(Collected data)
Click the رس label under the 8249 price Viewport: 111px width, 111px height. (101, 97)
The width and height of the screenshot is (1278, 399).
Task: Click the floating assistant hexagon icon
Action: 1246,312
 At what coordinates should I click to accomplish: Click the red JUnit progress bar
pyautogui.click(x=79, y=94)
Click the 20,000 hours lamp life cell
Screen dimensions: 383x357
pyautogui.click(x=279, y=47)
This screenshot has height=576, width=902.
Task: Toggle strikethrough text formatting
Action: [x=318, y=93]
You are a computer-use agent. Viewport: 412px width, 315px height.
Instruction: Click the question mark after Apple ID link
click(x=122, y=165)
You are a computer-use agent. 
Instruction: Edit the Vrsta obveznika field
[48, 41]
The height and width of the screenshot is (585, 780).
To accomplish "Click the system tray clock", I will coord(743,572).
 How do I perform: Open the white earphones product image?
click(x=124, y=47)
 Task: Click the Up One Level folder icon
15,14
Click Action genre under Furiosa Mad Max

**Work item:** All lines above holding the word "computer" make up the answer; copy each one.

**Result:**
You are a computer-use agent. Viewport: 412px width, 315px height.
You are a computer-use agent. 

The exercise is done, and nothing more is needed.